### WHAT YOU SHOULD DO
In the data below, find every line that has the string "beside", and copy it.
Start of DATA RECORDS
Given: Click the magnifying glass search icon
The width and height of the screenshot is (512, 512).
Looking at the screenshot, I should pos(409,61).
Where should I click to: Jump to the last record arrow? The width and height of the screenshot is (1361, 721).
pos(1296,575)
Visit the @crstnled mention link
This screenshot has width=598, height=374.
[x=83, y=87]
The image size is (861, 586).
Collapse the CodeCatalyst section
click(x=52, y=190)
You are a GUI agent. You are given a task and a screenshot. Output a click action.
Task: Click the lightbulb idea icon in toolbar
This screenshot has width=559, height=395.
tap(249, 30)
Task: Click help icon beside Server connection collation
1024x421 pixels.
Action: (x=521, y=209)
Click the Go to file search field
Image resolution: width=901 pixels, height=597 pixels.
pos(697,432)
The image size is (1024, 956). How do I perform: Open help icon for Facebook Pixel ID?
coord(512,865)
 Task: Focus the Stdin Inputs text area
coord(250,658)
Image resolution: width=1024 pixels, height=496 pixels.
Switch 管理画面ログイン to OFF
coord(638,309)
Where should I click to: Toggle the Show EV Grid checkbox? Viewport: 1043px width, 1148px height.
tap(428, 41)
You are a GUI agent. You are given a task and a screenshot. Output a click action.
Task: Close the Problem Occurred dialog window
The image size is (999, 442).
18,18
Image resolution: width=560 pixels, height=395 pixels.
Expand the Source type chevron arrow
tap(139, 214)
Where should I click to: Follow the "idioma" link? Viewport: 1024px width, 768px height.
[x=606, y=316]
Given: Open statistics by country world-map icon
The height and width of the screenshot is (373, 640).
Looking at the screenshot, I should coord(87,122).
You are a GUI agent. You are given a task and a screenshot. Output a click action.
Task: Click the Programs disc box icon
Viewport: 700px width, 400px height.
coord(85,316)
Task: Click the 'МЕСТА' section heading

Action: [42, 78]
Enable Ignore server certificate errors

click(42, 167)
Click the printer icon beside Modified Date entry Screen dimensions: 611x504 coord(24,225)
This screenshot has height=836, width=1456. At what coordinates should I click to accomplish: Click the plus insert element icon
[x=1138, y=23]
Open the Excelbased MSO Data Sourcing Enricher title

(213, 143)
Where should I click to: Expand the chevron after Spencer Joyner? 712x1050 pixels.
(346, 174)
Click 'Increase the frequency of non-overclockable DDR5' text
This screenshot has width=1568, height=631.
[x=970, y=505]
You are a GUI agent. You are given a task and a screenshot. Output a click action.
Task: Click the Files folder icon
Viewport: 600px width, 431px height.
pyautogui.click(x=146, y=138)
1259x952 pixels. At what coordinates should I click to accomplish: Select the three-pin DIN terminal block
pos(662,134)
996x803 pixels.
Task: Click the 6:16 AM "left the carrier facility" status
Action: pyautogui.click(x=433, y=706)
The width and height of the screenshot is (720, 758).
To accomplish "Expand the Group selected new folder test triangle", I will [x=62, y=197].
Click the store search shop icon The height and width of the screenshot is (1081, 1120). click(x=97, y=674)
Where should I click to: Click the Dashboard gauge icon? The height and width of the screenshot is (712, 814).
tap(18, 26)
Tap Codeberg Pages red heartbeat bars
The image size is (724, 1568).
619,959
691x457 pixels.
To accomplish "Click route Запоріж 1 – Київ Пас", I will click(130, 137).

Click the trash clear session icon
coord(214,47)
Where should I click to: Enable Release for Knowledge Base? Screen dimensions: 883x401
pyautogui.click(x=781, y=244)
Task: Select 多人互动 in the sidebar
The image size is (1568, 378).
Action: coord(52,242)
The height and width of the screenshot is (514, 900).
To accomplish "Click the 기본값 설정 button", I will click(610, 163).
End of DATA RECORDS
### ANSWER SECTION
Task: Click help icon beside Server connection collation
Click the printer icon beside Modified Date entry Screen dimensions: 611x504 coord(24,225)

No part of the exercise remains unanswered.